• [WORK REQUEST]: Copy out the full listing below as it stands, with its pictures left behind.

---------- TASK INPUT ----------

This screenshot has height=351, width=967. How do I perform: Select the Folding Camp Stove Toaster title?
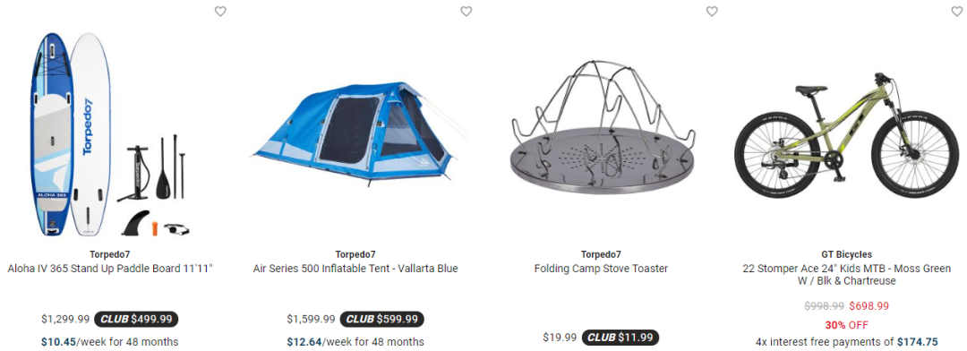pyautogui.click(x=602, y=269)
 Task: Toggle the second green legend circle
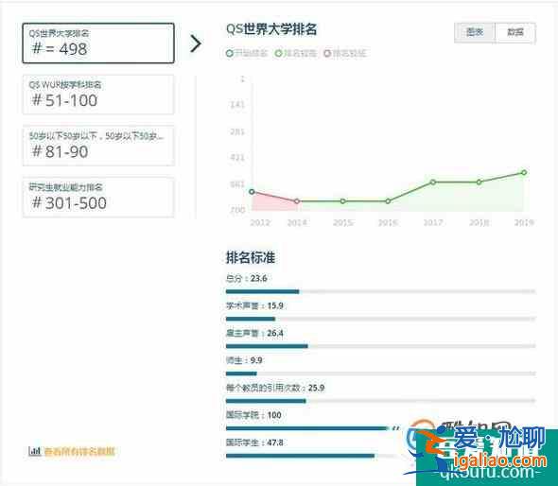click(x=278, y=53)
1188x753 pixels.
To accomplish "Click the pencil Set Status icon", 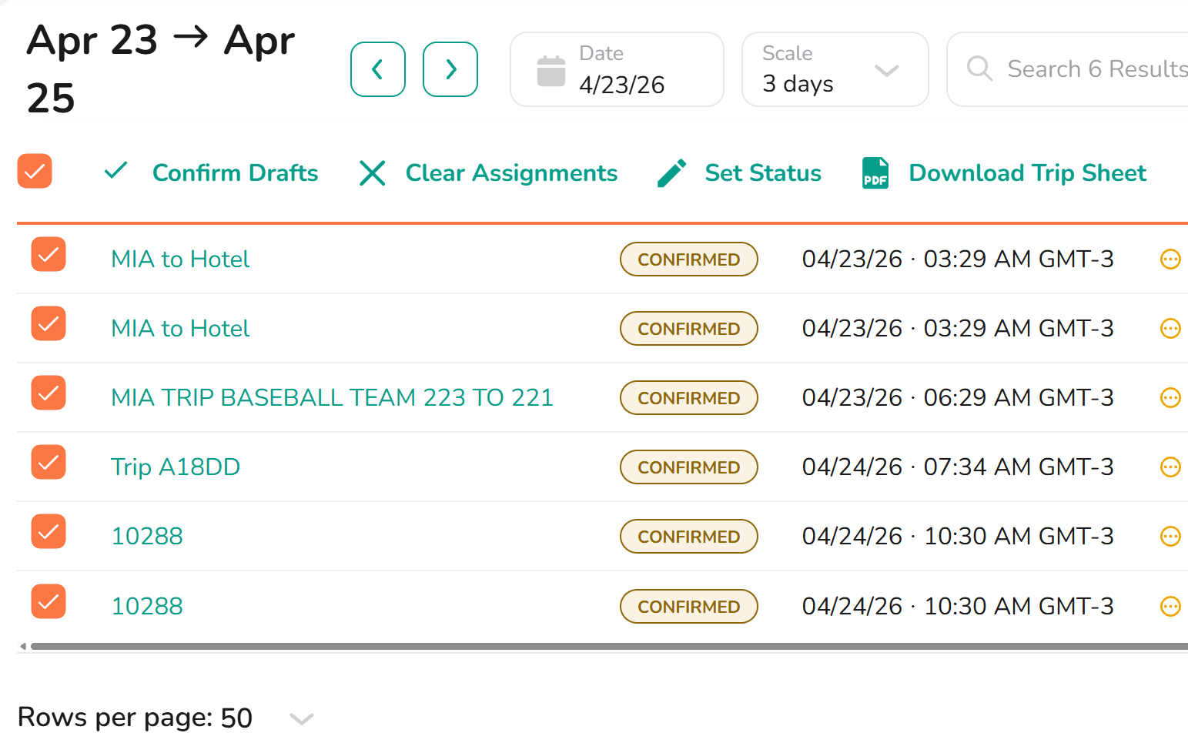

----------

• [COMPLETED EXERCISE]:
This screenshot has height=351, width=967. How do I perform: Select the Folding Camp Stove Toaster title?
pyautogui.click(x=602, y=269)
 Task: Toggle the second green legend circle
click(x=278, y=53)
1188x753 pixels.
To accomplish "Click the pencil Set Status icon", 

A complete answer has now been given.